**Records excerpted from a collection:**
════════

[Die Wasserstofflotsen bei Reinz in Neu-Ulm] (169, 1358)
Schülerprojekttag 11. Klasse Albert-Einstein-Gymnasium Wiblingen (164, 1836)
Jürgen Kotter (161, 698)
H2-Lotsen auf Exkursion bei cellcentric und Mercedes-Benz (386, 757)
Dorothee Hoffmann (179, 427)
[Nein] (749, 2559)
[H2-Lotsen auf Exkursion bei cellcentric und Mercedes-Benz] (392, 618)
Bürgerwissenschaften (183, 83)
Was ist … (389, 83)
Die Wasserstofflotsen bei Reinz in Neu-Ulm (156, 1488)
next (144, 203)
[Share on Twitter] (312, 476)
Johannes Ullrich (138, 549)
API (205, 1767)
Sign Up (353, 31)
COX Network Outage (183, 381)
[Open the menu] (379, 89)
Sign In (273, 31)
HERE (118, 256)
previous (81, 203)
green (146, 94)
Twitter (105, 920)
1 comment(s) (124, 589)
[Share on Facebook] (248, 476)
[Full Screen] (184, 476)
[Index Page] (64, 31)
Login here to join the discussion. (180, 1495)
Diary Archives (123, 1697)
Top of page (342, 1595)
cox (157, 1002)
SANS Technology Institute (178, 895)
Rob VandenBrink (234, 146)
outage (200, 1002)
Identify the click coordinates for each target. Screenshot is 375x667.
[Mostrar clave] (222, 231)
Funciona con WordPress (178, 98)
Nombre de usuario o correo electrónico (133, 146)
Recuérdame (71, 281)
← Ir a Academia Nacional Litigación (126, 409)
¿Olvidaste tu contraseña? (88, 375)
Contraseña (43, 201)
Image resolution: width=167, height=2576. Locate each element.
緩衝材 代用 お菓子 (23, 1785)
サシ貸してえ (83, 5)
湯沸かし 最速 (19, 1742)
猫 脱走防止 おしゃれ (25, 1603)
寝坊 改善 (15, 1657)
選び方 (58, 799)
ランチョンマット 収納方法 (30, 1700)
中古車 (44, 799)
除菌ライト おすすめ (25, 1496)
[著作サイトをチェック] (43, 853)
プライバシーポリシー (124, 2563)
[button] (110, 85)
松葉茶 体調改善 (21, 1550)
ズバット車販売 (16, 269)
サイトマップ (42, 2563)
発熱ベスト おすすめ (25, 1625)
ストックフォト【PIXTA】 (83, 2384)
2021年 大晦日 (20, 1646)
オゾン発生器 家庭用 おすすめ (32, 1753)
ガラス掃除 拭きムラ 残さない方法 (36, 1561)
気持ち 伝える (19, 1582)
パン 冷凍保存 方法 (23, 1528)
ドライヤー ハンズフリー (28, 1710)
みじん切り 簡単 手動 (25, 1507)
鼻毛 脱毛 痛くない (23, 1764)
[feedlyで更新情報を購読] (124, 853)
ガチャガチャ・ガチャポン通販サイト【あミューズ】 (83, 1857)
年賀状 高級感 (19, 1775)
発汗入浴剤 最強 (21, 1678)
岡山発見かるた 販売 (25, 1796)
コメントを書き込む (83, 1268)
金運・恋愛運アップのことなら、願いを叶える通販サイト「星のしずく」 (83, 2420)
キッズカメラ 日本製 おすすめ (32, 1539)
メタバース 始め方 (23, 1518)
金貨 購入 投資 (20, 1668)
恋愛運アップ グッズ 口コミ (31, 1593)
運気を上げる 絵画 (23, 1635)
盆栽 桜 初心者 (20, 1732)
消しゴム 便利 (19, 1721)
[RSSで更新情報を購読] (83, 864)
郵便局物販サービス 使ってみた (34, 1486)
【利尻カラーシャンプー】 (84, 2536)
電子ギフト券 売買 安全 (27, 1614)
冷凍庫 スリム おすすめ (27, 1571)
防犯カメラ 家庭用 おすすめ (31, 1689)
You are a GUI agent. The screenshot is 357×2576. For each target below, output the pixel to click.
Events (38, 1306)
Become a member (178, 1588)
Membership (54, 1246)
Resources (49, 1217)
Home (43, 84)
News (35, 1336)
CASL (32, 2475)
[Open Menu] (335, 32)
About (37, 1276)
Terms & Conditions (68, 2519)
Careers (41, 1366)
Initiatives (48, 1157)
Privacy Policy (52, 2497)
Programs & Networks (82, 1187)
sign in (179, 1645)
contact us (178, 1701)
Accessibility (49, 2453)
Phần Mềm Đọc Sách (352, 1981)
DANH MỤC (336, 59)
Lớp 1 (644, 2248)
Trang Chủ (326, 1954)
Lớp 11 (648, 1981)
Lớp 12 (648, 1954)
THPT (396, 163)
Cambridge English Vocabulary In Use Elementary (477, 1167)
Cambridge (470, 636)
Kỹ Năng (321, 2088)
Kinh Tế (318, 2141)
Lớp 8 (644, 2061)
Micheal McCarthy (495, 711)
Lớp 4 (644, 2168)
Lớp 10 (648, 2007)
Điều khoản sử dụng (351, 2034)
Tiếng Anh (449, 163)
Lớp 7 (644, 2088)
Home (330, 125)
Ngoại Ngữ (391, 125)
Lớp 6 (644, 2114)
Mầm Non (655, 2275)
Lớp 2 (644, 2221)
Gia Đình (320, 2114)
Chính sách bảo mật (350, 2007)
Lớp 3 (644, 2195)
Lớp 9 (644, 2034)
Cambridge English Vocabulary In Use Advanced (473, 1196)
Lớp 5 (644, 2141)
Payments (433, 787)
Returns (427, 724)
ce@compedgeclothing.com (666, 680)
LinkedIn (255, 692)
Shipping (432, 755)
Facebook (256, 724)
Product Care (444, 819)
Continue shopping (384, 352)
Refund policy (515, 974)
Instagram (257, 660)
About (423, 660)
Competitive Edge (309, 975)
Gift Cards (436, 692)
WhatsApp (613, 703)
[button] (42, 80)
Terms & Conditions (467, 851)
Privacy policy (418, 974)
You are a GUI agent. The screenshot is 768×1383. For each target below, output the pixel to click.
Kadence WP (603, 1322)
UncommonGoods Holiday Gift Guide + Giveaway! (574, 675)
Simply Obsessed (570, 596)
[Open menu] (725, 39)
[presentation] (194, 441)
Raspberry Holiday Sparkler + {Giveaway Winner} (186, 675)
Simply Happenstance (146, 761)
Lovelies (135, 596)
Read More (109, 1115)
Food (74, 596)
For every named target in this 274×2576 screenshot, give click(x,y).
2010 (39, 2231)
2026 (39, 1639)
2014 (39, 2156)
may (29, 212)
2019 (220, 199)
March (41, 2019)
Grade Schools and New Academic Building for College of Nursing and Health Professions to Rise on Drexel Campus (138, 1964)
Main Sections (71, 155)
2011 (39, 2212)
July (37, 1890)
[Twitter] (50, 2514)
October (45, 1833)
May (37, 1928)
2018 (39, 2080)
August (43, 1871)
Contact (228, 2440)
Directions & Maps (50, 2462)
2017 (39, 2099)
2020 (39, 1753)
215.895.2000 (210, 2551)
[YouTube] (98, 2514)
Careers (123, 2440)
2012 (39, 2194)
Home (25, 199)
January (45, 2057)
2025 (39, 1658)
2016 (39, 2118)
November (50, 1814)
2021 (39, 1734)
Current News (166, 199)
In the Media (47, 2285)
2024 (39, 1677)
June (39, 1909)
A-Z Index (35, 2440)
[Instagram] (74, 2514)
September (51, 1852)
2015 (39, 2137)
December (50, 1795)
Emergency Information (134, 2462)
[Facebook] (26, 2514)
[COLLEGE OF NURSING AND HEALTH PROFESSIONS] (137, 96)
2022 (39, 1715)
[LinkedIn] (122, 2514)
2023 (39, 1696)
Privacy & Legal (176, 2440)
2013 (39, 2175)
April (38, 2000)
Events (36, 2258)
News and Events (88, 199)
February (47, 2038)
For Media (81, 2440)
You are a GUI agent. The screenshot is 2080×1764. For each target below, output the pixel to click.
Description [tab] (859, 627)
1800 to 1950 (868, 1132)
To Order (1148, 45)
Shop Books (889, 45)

════════

**WORK REQUEST:**
Above are the records; from them, give again exactly the lines from the one containing "恋愛運アップ グッズ 口コミ (31, 1593)" to the one containing "Membership (54, 1246)", both lines included, and nothing more.

**TASK OUTPUT:**
恋愛運アップ グッズ 口コミ (31, 1593)
運気を上げる 絵画 (23, 1635)
盆栽 桜 初心者 (20, 1732)
消しゴム 便利 (19, 1721)
[RSSで更新情報を購読] (83, 864)
郵便局物販サービス 使ってみた (34, 1486)
【利尻カラーシャンプー】 (84, 2536)
電子ギフト券 売買 安全 (27, 1614)
冷凍庫 スリム おすすめ (27, 1571)
防犯カメラ 家庭用 おすすめ (31, 1689)
You are a GUI agent. The screenshot is 357×2576. For each target below, output the pixel to click.
Events (38, 1306)
Become a member (178, 1588)
Membership (54, 1246)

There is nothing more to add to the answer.